TASK PROMPT
Convert the items below into a two-column CSV with the headers "prompt" and "response", placing each item's text and its answer on one row, each enclosed in double quotes, with line breaks replaced by spaces. Omit the pictures from the output.

Data items
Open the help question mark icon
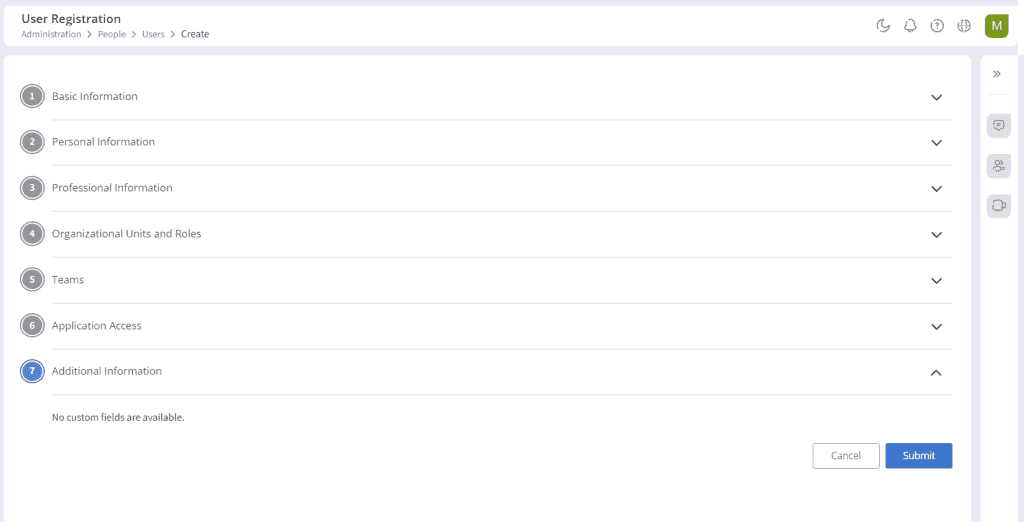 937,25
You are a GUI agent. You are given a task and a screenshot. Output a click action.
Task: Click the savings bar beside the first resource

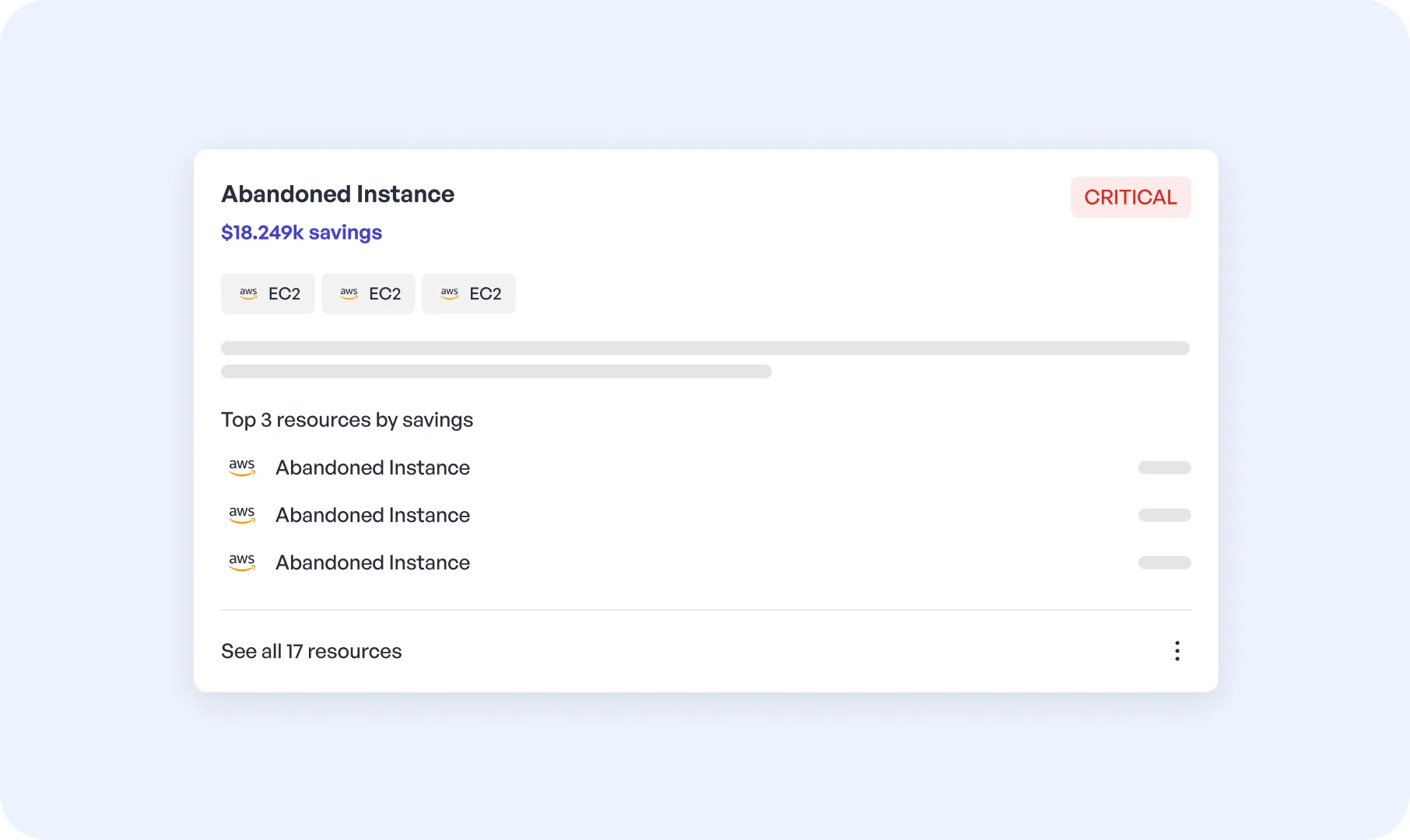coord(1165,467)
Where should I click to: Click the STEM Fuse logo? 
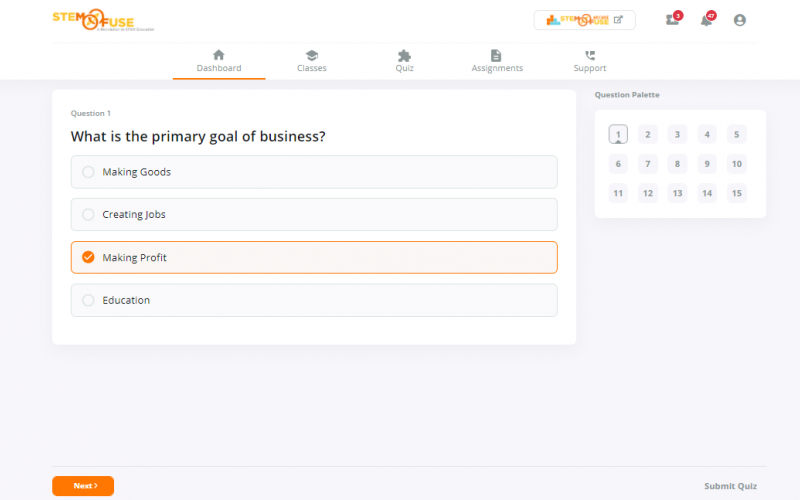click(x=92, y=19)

EXERCISE SOLUTION
prompt,response
"Open the help question mark icon","937,25"
"You are a GUI agent. You are given a task and a screenshot. Output a click action. Task: Click the savings bar beside the first resource","coord(1165,467)"
"Where should I click to: Click the STEM Fuse logo?","click(x=92, y=19)"